- _Material supplied_
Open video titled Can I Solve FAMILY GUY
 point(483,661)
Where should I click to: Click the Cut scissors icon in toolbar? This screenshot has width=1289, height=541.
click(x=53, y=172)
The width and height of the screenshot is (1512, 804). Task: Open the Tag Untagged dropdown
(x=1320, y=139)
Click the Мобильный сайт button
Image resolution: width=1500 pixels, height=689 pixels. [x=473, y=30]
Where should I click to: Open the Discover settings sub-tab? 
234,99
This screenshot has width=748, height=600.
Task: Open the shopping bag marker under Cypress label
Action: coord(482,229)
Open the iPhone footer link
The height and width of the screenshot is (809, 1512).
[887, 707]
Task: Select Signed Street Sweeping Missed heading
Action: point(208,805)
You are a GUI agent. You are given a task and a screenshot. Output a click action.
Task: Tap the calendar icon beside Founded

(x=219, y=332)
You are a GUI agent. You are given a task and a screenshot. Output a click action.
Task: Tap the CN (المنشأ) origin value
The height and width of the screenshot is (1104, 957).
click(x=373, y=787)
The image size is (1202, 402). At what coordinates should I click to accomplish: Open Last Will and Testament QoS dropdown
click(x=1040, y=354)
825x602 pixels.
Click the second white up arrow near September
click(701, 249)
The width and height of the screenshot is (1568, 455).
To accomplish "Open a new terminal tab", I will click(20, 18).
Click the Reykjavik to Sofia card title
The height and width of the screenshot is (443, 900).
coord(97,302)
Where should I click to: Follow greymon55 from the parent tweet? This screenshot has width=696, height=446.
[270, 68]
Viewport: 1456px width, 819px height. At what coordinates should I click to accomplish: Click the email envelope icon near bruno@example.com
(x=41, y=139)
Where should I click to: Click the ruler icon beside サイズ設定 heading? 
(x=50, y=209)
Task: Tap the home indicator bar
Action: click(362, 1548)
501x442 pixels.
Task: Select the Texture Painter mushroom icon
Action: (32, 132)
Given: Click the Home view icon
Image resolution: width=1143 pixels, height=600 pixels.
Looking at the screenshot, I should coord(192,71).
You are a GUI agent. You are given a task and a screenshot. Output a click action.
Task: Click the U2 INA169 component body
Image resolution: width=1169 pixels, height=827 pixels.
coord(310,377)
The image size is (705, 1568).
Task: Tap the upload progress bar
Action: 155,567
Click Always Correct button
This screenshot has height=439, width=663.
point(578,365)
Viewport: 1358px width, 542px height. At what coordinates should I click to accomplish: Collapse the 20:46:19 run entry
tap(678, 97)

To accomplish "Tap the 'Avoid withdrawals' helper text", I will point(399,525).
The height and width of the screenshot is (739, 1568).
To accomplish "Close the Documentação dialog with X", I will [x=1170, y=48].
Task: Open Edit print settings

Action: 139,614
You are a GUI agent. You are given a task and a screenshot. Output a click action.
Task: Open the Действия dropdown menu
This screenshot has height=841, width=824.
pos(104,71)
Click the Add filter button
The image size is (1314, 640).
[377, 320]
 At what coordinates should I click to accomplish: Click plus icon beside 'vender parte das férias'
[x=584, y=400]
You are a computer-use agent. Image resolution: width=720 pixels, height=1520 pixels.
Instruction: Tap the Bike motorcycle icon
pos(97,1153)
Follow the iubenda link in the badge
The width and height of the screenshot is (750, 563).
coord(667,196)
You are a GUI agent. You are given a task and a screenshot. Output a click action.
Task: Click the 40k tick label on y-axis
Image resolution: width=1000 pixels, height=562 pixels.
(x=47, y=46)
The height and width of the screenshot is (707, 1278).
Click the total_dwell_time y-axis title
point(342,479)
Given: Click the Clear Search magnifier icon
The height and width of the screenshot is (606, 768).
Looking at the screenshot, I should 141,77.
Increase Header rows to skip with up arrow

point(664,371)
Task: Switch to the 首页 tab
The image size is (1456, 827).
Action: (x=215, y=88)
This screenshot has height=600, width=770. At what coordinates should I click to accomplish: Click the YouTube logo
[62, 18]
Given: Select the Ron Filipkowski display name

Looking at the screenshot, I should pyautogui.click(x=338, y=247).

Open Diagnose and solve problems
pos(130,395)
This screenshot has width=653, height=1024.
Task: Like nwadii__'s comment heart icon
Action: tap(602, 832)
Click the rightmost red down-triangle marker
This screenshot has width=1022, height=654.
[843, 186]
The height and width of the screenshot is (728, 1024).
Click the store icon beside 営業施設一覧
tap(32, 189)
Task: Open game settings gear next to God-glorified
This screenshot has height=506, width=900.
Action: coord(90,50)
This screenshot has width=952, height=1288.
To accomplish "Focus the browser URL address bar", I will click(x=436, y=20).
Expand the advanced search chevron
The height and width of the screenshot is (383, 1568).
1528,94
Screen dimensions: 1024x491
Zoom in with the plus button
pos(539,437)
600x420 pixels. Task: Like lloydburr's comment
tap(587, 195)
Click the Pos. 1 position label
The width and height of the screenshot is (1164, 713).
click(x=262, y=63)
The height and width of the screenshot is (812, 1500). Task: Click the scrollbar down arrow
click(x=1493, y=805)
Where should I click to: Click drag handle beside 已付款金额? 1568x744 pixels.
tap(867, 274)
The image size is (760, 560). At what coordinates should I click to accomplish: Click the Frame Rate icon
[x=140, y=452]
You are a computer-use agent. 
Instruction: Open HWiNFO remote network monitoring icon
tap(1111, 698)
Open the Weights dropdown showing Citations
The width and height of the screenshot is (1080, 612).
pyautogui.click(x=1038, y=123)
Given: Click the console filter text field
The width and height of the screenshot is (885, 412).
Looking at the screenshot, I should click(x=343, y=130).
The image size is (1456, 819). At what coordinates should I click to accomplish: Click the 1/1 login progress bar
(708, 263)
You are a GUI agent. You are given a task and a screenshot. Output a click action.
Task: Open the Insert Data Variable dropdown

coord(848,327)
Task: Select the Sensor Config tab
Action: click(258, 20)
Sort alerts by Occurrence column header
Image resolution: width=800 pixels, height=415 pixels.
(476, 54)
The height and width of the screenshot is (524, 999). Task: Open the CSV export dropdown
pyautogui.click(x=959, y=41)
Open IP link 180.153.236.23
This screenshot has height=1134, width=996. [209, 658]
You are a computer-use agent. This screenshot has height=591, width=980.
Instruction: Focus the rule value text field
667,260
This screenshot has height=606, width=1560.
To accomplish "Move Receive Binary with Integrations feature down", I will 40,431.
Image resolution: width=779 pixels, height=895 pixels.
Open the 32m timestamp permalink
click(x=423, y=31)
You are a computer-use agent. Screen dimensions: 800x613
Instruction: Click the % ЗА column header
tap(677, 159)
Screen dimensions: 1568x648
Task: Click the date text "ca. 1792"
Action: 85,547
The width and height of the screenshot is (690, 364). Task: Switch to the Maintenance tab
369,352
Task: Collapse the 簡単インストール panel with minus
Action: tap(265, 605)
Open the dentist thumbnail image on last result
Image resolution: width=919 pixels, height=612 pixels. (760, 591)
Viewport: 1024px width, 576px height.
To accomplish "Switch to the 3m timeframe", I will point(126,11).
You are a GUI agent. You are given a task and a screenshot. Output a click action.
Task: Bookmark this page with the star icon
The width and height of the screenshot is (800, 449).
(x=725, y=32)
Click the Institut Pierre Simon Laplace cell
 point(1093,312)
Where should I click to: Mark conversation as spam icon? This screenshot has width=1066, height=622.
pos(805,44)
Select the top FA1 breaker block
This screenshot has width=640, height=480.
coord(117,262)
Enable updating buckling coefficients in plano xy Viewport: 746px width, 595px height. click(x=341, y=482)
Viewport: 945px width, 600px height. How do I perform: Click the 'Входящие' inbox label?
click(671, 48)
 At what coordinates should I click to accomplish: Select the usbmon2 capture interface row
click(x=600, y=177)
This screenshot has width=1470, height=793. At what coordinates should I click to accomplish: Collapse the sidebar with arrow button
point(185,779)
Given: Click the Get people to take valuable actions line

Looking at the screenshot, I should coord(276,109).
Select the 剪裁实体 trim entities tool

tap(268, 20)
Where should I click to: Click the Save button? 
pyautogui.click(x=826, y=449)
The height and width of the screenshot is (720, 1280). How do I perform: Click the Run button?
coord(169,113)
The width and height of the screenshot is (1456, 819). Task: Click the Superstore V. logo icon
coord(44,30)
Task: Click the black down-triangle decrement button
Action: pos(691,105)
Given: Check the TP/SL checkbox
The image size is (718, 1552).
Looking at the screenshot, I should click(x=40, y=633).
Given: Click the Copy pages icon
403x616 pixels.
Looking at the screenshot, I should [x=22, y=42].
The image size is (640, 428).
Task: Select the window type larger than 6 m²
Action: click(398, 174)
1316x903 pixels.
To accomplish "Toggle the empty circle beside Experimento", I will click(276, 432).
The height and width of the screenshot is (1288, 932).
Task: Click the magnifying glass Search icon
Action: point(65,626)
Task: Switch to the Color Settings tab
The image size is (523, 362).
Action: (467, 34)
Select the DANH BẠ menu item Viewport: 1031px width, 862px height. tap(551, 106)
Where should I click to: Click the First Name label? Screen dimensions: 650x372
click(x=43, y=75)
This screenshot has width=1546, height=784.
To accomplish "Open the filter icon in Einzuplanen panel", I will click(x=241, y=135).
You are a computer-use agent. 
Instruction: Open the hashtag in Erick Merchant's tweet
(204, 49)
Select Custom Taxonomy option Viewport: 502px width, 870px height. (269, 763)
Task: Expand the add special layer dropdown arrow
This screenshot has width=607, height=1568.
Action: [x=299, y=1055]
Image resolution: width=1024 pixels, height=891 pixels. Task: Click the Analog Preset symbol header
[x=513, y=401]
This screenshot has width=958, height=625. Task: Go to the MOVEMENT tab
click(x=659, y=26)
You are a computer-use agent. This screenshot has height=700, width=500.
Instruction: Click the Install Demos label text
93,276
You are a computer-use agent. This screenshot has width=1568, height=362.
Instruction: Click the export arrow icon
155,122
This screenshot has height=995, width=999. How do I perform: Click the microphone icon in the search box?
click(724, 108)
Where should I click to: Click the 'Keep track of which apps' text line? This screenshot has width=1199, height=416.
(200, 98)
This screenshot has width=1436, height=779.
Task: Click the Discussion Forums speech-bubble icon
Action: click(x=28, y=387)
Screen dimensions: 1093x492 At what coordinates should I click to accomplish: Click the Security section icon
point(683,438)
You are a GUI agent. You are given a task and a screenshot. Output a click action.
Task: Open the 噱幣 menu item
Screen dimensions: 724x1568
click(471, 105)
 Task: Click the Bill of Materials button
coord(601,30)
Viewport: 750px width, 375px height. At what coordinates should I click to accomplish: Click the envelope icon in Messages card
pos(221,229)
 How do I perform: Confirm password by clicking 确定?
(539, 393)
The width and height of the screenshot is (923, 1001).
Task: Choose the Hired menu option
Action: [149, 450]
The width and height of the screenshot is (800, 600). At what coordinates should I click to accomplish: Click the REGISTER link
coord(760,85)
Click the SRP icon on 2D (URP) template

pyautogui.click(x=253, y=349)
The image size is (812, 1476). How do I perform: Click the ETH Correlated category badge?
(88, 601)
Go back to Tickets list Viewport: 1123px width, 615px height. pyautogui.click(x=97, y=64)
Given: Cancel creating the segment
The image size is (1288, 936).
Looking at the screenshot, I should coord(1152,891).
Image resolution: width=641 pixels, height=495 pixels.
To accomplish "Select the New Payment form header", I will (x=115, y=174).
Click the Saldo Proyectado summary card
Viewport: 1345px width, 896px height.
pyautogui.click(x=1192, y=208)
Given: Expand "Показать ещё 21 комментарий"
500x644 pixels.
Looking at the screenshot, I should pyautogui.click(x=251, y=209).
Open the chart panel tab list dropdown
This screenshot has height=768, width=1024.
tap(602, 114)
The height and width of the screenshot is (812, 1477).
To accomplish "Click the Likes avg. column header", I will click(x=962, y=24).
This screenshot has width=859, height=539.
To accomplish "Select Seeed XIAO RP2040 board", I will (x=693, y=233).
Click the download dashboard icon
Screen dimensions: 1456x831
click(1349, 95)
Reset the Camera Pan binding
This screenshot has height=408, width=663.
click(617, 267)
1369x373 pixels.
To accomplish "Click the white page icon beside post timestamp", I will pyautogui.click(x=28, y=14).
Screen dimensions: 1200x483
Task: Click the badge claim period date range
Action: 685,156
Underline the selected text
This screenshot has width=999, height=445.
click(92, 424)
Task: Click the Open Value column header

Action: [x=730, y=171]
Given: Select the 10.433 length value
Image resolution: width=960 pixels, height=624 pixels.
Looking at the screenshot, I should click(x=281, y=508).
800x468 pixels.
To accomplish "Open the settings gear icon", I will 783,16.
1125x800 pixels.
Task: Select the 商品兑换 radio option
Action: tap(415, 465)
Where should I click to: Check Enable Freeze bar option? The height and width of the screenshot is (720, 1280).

- _Problem requirements_
Filter the entries above down to the lines that contain the word "Enable".

- _Response_
Enable updating buckling coefficients in plano xy Viewport: 746px width, 595px height. click(x=341, y=482)
Where should I click to: Check Enable Freeze bar option? The height and width of the screenshot is (720, 1280).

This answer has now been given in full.